THE TASK:
Carry on the spaCy preprocessing tutorial below, picking up right after its final code line.

SOURCE:
SpaCy is also one of the fastest NLP framework in python.

Install spaCy using the command:

pip3 install spacy

SpaCy’s Language models

One of the spaCy’s most interesting features is its language models. A language model is a statistical model that lets us perform NLP tasks such as POS-tagging and NER-tagging.

Download these models using:

spacy download en # English model

spacy download de # German model

spacy download xx # multi-language model

Download specific model for your spaCy installation:

python3 -m spacy download en_core_web_sm

Run the following command in your Python shell:

import spacy
nlp = spacy.load(‘en_core_web_sm’)
doc = nlp('This is nlp with spaCy')

We will be using spaCy’s language model to help us with preprocessing. Before getting into preprocessing steps , lets understand what happens when you run this:

doc = nlp('This is nlp with spaCy')

When you call NLP on text , spaCy first tokenizes the text to produce a Doc object. Doc is then is processed in several different steps, which we also refer to as pipeline.

Fig. Default pipeline
Fig. Default pipeline

Tokenizing is task of splitting sentence into meaningful segments called tokens. These segments could be words, punctuations, numbers or other special characters that are building blocks of sentence.

SpaCy’s default pipeline also preforms rule based matching. This annotates the text with more information and adds value during preprocessing.

Preprocessing:

With spaCy, stop words are easy to identify, each token has IS_STOP attribute, which lets us know if word is stopword or not.

We can add our on stopwords to list of stop words.

stop_words = ['say', 'said', 'it', 'an', 'none', 'all', 'saying']
for stopwords in stop_words:
lexeme = nlp.vocab[stopwords]
lexeme.is_stop = True

Stop words can also be added using :

from spacy.lang.en.stop_words import STOP_WORDS
print(STOP_WORDS) # SpaCy's default stop words
STOP_WORDS.add("your_additional_stopwords_here")

If you have noticed say, said, saying provide the same information - gramatical difference aside, it wont affect the results.

Stemming and lemmatization are popular techniques. Stemming involves removing suffix in general. But often it may result in meaningless words. For example removing suffix from laziness will result in lazi, it dosen’t rely on parts of speech. Where as lemmatization on the other hand helps convert word into root word.

In spacy, the lemmatized form of word is accessed with the .lemma_ attribute.

Lets check the sentence “Real-time training during global emergencies is critical for effective preparedness and response.”:

doc = nlp(‘Real-time training during global emergencies is critical for effective preparedness and response. ‘)sentence = []for w in doc:  # if it’s not a stop word or punctuation mark, add it to our     article!  if w.text != ’n’ and not w.is_stop and not w.is_punct and not   w.like_num:    # we add the lemmatized version of the word    sentence.append(w.lemma_)print(sentence)

Target position records:
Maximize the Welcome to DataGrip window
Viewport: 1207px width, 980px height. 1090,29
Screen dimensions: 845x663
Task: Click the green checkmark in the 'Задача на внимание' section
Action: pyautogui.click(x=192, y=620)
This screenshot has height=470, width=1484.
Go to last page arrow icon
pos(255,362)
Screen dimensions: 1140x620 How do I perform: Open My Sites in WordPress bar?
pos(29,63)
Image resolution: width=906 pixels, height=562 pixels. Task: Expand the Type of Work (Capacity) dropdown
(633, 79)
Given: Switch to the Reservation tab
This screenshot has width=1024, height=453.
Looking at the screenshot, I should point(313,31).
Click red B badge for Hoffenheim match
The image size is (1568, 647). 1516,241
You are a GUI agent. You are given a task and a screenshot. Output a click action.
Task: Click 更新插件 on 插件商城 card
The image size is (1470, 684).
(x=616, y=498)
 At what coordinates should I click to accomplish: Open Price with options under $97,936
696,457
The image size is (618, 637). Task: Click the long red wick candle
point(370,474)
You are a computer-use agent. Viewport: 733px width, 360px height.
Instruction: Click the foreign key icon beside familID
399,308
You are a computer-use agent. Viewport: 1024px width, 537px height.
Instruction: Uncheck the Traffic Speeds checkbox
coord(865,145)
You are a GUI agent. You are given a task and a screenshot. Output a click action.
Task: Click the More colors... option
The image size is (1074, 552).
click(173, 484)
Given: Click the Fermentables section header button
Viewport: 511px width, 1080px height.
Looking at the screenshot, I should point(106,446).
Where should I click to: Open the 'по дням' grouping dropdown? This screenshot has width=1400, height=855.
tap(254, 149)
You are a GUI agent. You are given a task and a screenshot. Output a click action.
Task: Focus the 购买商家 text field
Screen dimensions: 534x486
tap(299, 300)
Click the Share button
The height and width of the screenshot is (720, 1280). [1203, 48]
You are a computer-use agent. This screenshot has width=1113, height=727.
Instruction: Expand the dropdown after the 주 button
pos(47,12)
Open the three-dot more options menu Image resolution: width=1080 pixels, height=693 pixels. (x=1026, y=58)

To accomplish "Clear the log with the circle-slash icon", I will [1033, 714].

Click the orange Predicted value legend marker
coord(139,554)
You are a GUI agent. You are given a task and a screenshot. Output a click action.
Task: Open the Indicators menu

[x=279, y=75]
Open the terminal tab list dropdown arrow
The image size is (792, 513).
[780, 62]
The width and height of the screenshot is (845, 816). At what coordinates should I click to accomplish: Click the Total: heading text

EXERCISE RESULT:
By using the .is_stop , is_punct , and w.like_num attributes, we could remove the parts of the sentence we did not need.

Output would be:

['real', 'time', 'training', 'global', 'emergency', 'critical', 'effective', 'preparedness', 'response']

We can further remove or not remove words based in use-case.

Vectorizing text and transformations and n-grams

We can think of vectors as a way of projecting words onto mathematical space while preserving the information provided by these words. In machine learning this feature is called feature vector as each value corresponds to some feature, which are used to make predictions.

Some concepts for these vector representation are…

Bag-of-words(BOW)

It is one of the straight forward form of representing a sentence as a vector. For example:

P1: “The dog sat near the door.”
P2: ”The bird likes grains.”

Follow the same pre-processing steps mentioned above, the above sentences become:

P1: “dog sat near door.”P2: “birds like grains.”

Vocabulary vector would be unique words from the sentences.

vocab = [‘dog’, ‘sat’, ‘near’, ‘door’, ‘birds', 'like', 'grains']

We can think of mapping each word in vocabulary to a number.

BOW model use word frequencies to construct vectors. Now our sentence looks like..

P1: [1, 1, 1, 1, 0, 0, 0]
P2: [0, 0, 0, 0, 1, 1, 1]

There is 1 occurrence of word dog and 0 occurrence of word birds, like and grains in first sentence and so on.

TF-IDF

Term frequency and inverse document frequency is largely used in search engines to find relevant document based on the query. Imagine you have a search engine and someone looks for Ronoldo. The results will be displayed in the order of relevance. The most relevant sports articles will be ranked higher because TF-IDF gives the word Ronoldo a higher score.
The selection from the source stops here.